### Given request
Collect every line in the rows below that contains the word "tree", with case mattering, and copy each one out in full.

### Records to use
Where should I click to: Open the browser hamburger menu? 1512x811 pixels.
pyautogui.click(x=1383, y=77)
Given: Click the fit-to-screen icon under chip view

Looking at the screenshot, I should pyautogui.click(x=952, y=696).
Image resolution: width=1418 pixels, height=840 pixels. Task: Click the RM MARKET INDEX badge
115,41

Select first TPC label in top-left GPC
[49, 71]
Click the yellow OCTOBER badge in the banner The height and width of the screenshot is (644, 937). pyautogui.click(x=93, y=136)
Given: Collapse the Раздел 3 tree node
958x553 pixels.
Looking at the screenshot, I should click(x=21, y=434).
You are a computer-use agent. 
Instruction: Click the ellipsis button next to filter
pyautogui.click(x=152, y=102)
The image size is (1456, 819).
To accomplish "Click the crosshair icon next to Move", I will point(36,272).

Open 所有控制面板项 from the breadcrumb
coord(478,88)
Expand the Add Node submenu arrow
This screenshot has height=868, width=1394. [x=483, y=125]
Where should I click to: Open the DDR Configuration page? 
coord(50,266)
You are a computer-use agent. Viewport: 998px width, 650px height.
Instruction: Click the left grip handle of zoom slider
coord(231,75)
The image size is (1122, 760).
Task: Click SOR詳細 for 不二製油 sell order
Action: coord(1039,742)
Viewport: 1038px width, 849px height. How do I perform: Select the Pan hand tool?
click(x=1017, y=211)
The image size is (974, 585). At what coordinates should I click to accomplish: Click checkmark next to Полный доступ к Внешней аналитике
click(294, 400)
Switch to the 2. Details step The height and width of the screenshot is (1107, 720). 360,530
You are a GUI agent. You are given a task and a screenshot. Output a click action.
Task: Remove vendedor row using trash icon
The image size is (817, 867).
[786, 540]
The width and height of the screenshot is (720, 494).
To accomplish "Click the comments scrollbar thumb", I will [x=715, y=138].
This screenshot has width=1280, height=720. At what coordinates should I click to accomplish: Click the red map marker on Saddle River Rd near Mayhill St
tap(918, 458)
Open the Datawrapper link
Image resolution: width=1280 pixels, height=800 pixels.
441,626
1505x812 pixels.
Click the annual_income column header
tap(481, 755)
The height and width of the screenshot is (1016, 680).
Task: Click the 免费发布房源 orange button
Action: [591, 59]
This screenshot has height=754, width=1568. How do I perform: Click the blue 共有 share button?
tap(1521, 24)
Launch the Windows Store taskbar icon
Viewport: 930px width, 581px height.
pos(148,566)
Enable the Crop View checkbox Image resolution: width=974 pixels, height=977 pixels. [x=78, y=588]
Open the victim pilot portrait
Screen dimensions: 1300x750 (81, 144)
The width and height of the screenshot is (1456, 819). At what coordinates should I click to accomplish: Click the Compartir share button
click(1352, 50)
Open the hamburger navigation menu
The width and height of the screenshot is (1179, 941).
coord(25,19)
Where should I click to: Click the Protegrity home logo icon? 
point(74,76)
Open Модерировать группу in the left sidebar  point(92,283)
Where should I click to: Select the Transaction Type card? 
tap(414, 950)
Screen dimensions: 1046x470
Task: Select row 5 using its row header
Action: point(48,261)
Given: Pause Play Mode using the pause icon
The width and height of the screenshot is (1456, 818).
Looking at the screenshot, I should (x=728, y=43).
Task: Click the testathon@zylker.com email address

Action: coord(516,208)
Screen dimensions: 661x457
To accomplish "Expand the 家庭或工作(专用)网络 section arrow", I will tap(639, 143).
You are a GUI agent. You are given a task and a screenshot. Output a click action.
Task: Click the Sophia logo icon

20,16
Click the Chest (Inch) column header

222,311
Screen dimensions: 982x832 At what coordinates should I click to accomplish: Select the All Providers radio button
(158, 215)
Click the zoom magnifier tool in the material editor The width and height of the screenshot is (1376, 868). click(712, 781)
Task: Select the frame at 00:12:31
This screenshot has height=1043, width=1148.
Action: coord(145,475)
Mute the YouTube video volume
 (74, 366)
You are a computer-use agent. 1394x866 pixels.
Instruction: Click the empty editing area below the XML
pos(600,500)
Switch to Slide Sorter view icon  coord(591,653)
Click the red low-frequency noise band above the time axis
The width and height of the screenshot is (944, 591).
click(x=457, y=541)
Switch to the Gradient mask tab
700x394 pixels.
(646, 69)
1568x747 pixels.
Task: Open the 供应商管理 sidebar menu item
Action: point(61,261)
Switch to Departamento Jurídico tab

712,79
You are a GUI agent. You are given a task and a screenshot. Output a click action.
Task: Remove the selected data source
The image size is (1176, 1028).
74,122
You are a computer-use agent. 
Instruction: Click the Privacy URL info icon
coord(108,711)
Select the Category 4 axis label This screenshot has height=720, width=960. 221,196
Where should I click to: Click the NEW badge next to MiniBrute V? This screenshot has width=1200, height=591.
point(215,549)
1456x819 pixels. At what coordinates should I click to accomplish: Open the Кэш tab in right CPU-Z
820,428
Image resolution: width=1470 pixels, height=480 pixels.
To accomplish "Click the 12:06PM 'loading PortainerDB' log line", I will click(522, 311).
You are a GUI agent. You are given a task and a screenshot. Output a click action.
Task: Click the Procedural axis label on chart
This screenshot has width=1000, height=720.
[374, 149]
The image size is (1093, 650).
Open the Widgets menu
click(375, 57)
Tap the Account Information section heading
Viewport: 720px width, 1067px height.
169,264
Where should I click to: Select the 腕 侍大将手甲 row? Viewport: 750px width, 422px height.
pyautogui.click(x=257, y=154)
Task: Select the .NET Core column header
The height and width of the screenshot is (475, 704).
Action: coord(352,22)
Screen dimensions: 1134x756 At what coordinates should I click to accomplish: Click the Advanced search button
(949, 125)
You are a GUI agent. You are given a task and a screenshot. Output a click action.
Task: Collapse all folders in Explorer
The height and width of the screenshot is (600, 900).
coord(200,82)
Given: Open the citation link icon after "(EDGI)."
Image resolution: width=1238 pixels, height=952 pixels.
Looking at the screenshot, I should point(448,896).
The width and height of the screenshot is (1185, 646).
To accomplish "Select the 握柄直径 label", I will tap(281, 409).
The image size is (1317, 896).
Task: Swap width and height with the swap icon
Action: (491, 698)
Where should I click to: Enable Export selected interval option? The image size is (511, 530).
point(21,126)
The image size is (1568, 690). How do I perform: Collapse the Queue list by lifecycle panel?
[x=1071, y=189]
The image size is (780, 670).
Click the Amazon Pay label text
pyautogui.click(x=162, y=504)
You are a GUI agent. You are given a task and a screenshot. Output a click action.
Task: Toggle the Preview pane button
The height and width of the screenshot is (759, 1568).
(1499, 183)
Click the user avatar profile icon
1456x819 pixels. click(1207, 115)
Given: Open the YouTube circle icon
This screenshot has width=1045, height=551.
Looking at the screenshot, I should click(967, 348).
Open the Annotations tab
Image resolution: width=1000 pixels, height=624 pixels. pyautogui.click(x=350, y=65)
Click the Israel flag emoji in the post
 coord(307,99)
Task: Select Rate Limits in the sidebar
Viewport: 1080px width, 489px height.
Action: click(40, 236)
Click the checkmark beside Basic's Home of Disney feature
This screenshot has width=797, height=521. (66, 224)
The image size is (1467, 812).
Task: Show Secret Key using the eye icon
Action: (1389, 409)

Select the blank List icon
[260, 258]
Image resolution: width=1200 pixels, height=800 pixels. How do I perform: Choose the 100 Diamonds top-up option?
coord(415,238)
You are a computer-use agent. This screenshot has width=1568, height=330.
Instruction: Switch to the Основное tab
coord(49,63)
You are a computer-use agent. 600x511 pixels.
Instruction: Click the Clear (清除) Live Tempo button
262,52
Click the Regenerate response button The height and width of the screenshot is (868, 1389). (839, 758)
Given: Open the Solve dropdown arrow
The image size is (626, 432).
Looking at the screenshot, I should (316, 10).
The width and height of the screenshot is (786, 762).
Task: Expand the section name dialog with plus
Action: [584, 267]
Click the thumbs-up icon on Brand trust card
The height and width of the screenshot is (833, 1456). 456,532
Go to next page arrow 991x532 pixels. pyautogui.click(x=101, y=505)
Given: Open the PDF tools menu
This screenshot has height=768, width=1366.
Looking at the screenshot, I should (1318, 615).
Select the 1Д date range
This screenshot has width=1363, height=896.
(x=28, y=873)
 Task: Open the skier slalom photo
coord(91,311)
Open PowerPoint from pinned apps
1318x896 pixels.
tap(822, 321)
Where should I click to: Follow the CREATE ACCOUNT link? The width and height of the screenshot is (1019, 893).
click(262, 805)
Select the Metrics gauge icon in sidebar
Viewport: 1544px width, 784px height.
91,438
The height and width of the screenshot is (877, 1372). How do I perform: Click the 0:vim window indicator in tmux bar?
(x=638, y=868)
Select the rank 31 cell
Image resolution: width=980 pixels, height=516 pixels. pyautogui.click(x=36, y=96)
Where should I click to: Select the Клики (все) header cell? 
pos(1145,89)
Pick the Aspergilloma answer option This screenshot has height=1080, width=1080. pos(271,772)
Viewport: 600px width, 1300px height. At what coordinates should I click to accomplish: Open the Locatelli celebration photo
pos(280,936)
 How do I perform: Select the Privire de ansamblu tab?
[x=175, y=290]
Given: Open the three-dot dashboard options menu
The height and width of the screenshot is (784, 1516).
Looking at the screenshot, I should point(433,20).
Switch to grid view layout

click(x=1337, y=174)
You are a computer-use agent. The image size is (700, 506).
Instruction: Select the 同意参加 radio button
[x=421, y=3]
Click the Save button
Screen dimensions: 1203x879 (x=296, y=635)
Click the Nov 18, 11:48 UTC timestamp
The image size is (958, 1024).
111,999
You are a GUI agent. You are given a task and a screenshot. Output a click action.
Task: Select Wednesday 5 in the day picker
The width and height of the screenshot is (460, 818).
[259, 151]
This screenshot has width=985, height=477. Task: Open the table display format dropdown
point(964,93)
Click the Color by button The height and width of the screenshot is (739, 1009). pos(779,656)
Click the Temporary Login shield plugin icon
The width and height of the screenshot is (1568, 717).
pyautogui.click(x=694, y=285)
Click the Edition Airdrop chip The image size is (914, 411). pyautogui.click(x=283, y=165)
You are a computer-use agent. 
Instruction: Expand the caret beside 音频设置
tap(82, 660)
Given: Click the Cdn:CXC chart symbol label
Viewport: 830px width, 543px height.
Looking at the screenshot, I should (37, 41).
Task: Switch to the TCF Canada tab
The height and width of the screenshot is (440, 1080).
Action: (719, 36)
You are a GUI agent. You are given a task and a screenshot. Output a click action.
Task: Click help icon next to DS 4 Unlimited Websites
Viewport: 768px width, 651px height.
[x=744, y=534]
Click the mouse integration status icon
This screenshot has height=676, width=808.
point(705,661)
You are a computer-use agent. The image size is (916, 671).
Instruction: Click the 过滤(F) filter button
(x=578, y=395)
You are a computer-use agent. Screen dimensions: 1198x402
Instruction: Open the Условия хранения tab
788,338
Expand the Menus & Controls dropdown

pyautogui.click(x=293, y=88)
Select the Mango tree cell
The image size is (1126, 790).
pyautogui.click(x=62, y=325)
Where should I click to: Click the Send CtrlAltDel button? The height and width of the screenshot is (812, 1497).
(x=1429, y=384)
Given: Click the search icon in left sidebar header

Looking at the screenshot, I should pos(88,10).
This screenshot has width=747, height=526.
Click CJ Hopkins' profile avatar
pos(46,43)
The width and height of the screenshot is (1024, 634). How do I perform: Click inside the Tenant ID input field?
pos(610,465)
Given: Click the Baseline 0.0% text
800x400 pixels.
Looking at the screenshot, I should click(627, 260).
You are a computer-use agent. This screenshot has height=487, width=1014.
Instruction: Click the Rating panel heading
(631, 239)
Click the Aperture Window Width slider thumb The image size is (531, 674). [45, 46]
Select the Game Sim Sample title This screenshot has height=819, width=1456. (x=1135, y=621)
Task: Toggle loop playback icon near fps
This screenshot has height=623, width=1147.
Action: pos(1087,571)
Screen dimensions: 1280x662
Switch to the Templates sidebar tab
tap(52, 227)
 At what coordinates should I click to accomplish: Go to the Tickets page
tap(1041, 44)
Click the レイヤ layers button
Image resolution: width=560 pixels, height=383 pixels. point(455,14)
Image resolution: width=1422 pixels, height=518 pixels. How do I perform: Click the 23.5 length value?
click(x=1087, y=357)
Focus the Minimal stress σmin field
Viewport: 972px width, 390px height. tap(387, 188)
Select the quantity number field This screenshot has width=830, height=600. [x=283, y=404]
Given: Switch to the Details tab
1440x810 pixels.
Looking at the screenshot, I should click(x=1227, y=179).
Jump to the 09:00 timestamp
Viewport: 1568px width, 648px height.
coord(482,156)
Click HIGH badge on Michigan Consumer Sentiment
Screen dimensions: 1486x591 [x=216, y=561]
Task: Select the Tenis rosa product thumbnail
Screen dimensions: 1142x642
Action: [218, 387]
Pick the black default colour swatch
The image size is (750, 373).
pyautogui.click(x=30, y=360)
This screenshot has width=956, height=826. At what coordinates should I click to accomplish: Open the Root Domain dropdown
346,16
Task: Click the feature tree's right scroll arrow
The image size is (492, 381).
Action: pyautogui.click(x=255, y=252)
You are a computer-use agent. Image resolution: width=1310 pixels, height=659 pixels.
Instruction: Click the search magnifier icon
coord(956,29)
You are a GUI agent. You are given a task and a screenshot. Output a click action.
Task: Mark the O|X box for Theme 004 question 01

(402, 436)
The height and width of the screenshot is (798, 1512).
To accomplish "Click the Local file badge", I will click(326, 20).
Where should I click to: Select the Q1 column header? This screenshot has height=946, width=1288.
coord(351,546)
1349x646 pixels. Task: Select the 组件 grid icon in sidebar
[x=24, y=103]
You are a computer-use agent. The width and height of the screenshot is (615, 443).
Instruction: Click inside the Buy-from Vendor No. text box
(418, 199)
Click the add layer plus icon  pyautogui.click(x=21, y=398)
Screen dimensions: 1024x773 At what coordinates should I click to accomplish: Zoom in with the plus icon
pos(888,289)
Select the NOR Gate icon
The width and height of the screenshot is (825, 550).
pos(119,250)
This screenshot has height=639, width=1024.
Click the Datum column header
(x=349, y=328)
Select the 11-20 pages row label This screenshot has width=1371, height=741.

### Written solution
Given: Collapse the Раздел 3 tree node
Select the Mango tree cell
Task: Click the feature tree's right scroll arrow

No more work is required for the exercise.